**Records for processing:**
▼
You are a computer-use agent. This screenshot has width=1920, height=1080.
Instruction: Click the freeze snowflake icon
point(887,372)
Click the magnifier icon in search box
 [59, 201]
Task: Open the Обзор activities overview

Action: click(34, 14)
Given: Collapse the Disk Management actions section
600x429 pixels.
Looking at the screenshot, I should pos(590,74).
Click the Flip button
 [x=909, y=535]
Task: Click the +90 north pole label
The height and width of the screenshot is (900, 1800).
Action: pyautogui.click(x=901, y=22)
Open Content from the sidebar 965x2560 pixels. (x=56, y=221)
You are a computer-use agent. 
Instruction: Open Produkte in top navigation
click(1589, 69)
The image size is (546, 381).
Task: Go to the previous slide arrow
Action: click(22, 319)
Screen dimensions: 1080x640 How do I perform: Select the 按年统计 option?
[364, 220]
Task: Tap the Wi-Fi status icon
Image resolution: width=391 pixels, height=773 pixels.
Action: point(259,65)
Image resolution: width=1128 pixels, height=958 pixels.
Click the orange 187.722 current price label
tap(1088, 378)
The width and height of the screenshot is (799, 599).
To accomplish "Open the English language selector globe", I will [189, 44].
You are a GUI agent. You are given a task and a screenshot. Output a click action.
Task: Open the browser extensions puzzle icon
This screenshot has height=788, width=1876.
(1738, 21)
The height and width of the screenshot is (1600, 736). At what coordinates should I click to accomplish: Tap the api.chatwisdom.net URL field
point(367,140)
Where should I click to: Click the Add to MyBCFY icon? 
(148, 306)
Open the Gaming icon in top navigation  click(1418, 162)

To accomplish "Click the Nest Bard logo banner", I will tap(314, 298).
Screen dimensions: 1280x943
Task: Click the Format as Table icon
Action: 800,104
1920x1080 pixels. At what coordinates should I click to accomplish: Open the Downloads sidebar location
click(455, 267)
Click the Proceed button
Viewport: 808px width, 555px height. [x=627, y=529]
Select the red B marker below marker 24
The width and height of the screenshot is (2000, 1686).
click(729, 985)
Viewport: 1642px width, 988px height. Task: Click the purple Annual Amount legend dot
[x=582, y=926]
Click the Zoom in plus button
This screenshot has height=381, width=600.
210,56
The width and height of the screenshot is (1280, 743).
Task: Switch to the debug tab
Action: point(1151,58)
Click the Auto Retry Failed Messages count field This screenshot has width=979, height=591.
▲
**What the task asks:** Can you render every line of the data above as a JSON list of strings, one string per line, with the blank lines left out?

**Finished exercise:**
[
  "You are a computer-use agent. This screenshot has width=1920, height=1080.",
  "Instruction: Click the freeze snowflake icon",
  "point(887,372)",
  "Click the magnifier icon in search box",
  " [59, 201]",
  "Task: Open the Обзор activities overview",
  "Action: click(34, 14)",
  "Given: Collapse the Disk Management actions section",
  "600x429 pixels.",
  "Looking at the screenshot, I should pos(590,74).",
  "Click the Flip button",
  " [x=909, y=535]",
  "Task: Click the +90 north pole label",
  "The height and width of the screenshot is (900, 1800).",
  "Action: pyautogui.click(x=901, y=22)",
  "Open Content from the sidebar 965x2560 pixels. (x=56, y=221)",
  "You are a computer-use agent. ",
  "Instruction: Open Produkte in top navigation",
  "click(1589, 69)",
  "The image size is (546, 381).",
  "Task: Go to the previous slide arrow",
  "Action: click(22, 319)",
  "Screen dimensions: 1080x640 How do I perform: Select the 按年统计 option?",
  "[364, 220]",
  "Task: Tap the Wi-Fi status icon",
  "Image resolution: width=391 pixels, height=773 pixels.",
  "Action: point(259,65)",
  "Image resolution: width=1128 pixels, height=958 pixels.",
  "Click the orange 187.722 current price label",
  "tap(1088, 378)",
  "The width and height of the screenshot is (799, 599).",
  "To accomplish \"Open the English language selector globe\", I will [189, 44].",
  "You are a GUI agent. You are given a task and a screenshot. Output a click action.",
  "Task: Open the browser extensions puzzle icon",
  "This screenshot has height=788, width=1876.",
  "(1738, 21)",
  "The height and width of the screenshot is (1600, 736). At what coordinates should I click to accomplish: Tap the api.chatwisdom.net URL field",
  "point(367,140)",
  "Where should I click to: Click the Add to MyBCFY icon? ",
  "(148, 306)",
  "Open the Gaming icon in top navigation  click(1418, 162)",
  "To accomplish \"Click the Nest Bard logo banner\", I will tap(314, 298).",
  "Screen dimensions: 1280x943",
  "Task: Click the Format as Table icon",
  "Action: 800,104",
  "1920x1080 pixels. At what coordinates should I click to accomplish: Open the Downloads sidebar location",
  "click(455, 267)",
  "Click the Proceed button",
  "Viewport: 808px width, 555px height. [x=627, y=529]",
  "Select the red B marker below marker 24",
  "The width and height of the screenshot is (2000, 1686).",
  "click(729, 985)",
  "Viewport: 1642px width, 988px height. Task: Click the purple Annual Amount legend dot",
  "[x=582, y=926]",
  "Click the Zoom in plus button",
  "This screenshot has height=381, width=600.",
  "210,56",
  "The width and height of the screenshot is (1280, 743).",
  "Task: Switch to the debug tab",
  "Action: point(1151,58)",
  "Click the Auto Retry Failed Messages count field This screenshot has width=979, height=591."
]